* Assignment: Repeat every record exactly as given.

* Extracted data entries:

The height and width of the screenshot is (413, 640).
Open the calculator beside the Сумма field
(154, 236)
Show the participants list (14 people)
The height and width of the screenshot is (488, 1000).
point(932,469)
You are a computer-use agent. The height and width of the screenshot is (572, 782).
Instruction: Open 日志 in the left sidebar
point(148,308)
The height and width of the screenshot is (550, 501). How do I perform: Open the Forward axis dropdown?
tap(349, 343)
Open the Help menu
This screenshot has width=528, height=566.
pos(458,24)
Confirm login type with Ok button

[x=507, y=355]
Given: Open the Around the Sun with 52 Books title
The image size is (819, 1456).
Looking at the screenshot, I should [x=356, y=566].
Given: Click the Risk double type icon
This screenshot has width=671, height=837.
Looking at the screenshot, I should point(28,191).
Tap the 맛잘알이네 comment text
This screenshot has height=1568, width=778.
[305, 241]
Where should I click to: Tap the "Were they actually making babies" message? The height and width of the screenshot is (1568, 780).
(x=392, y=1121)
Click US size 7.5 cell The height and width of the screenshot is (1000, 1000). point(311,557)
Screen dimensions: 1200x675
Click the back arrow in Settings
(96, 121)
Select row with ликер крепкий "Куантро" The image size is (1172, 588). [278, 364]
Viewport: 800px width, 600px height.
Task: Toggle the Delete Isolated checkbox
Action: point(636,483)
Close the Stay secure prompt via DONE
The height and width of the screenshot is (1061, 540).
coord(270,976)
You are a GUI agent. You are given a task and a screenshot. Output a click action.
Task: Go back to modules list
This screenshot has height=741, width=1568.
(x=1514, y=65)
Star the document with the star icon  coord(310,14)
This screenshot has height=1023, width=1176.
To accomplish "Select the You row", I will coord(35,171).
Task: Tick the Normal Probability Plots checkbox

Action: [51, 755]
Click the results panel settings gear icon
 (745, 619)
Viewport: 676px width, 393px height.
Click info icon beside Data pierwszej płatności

* Answer space:
The height and width of the screenshot is (413, 640).
Open the calculator beside the Сумма field
(154, 236)
Show the participants list (14 people)
The height and width of the screenshot is (488, 1000).
point(932,469)
You are a computer-use agent. The height and width of the screenshot is (572, 782).
Instruction: Open 日志 in the left sidebar
point(148,308)
The height and width of the screenshot is (550, 501). How do I perform: Open the Forward axis dropdown?
tap(349, 343)
Open the Help menu
This screenshot has width=528, height=566.
pos(458,24)
Confirm login type with Ok button

[x=507, y=355]
Given: Open the Around the Sun with 52 Books title
The image size is (819, 1456).
Looking at the screenshot, I should [x=356, y=566].
Given: Click the Risk double type icon
This screenshot has width=671, height=837.
Looking at the screenshot, I should point(28,191).
Tap the 맛잘알이네 comment text
This screenshot has height=1568, width=778.
[305, 241]
Where should I click to: Tap the "Were they actually making babies" message? The height and width of the screenshot is (1568, 780).
(x=392, y=1121)
Click US size 7.5 cell The height and width of the screenshot is (1000, 1000). point(311,557)
Screen dimensions: 1200x675
Click the back arrow in Settings
(96, 121)
Select row with ликер крепкий "Куантро" The image size is (1172, 588). [278, 364]
Viewport: 800px width, 600px height.
Task: Toggle the Delete Isolated checkbox
Action: point(636,483)
Close the Stay secure prompt via DONE
The height and width of the screenshot is (1061, 540).
coord(270,976)
You are a GUI agent. You are given a task and a screenshot. Output a click action.
Task: Go back to modules list
This screenshot has height=741, width=1568.
(x=1514, y=65)
Star the document with the star icon  coord(310,14)
This screenshot has height=1023, width=1176.
To accomplish "Select the You row", I will coord(35,171).
Task: Tick the Normal Probability Plots checkbox

Action: [51, 755]
Click the results panel settings gear icon
 (745, 619)
Viewport: 676px width, 393px height.
Click info icon beside Data pierwszej płatności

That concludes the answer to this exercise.